R4 was supposed to be the bridge.
Ågesta had shown that a natural uranium reactor could be built and run. Marviken was meant to prove that it could be scaled into a real power system — and, quietly, it still carried the earlier logic of the Swedish line: a fuel cycle that could, if ever decided, support weapons.
That logic ended in 1968, as the weapons program was abandoned. That single decision cut one of the hidden pillars under Marviken.
Before that, heavy water, natural uranium, on-load refueling — all of it had a dual justification:
- energy independence
- potential plutonium production
After 1968, only the first remained. And economically, it was already weakening.
But Marviken did not reset. It continued as designed. The structure was still the same:
- AB Atomenergi (state) designing and holding the concept
- ASEA building it
- Vattenfall expected to operate it
But now the motivations were no longer aligned with the design.
Technically, the reactor had already drifted.
What began as a pressure-tube heavy-water system — modular, refuelable, coherent in its own way — had been pushed into something more complicated to keep up with the rapidly advancing light-water technology. Boiling was added. Then superheating. And in the process, even the architecture shifted. The first stage ended up in a single pressure vessel, made possible by lowering the pressure to allow boiling in the core.

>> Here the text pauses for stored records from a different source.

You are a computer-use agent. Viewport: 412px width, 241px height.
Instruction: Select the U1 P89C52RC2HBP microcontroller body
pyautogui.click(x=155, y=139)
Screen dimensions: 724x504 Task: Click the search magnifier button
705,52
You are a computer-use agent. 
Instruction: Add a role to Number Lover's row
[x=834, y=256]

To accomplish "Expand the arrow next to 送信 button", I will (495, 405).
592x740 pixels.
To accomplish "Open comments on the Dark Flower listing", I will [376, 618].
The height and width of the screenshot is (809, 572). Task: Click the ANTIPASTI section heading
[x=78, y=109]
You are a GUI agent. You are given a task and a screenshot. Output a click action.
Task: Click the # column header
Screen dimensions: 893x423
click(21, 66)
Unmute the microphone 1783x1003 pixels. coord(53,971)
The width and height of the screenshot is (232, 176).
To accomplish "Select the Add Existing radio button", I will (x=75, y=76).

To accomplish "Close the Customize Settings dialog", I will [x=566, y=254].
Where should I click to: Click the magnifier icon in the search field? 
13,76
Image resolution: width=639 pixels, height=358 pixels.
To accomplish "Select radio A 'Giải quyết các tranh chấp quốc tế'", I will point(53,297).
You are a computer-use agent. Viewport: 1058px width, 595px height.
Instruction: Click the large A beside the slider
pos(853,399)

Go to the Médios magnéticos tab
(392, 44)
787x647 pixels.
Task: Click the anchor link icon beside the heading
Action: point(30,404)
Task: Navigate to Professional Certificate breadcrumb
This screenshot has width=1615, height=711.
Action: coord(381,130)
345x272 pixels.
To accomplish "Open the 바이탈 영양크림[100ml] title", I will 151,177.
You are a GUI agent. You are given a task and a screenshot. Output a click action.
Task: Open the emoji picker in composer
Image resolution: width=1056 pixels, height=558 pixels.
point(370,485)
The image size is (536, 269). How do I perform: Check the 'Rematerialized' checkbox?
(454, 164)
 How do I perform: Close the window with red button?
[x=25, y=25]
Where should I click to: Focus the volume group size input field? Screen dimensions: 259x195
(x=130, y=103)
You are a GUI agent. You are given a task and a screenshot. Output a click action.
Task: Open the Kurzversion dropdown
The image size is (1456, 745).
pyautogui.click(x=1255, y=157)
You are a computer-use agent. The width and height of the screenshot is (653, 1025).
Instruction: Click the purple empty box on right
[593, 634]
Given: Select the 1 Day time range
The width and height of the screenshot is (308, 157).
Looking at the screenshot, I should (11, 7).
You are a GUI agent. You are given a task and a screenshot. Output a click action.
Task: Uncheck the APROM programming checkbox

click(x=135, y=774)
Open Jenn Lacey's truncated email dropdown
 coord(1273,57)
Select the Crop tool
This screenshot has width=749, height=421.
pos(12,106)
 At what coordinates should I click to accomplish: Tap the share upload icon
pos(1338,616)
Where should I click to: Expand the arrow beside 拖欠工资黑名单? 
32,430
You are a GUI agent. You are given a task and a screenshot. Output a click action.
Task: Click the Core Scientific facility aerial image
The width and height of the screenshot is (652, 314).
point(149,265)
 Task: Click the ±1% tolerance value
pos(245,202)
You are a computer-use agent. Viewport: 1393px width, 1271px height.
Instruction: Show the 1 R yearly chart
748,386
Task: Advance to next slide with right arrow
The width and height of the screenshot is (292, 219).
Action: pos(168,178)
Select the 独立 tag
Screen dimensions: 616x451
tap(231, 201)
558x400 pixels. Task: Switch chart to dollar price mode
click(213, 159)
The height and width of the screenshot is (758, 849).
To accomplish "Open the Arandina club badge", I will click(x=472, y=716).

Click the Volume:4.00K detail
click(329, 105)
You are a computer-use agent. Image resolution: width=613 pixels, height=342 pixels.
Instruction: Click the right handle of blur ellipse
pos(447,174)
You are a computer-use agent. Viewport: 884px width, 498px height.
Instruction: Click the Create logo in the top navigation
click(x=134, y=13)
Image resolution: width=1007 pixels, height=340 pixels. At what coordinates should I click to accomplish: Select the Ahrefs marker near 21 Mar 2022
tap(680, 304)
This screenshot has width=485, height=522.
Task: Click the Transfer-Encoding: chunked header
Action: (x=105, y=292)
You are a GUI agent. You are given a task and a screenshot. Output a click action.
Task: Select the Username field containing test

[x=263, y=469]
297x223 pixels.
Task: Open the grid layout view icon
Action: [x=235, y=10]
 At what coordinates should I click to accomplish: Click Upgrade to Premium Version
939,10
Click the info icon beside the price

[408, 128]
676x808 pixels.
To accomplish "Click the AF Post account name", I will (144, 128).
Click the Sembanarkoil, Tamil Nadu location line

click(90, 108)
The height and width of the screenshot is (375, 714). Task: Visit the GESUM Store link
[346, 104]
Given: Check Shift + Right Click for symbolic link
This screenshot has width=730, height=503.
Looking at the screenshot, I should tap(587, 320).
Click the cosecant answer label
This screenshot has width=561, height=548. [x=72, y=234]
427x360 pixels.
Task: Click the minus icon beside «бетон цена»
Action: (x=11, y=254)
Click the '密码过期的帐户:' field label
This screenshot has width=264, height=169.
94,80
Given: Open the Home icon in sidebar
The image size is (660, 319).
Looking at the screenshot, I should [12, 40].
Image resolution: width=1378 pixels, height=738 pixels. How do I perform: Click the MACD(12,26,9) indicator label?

But downstream, the complexity remains:
boiling, dense, strongly cooled regions
superheating, sparse, weakly cooled regions
Different physics, coupled together.
At the same time, the reactor is directly tied to the turbine cycle. Steam goes out, condenses, and returns to a system that now contains heavy water. That makes the condenser leak-tightness crucial.
A leak is no longer just inefficiency. It is a loss of expensive heavy water.
So the plant is coupled in two directions:
inside — mismatched thermal regimes
outside — shared boundary with the turbine system
And now, after 1968, the one argument that justified carrying this complexity — strategic independence with latent weapons capability — is gone.
What remains is a technically intricate reactor trying to compete with a world that has simplified.
Light water reactors arrive as complete systems:
- one vessel
- one regime
- one supply chain
Marviken moves the other way
- more interfaces
- more coupled behavior
- more things that must all work at once
The superheating system becomes the point of no return. Too much invested to discard easily. Too little benefit to defend. Fixing it means redesign. Keeping it means accepting a system no longer aligned with its purpose.
By 1970, the decision is finally made.
The project is stopped. Marviken never runs.
Natural uranium. Direct cycle. Superheated steam. A combination so seductive that it’s hard for any nuclear engineer to keep calm and consider the neutronics.
But we must. There is no way around physics.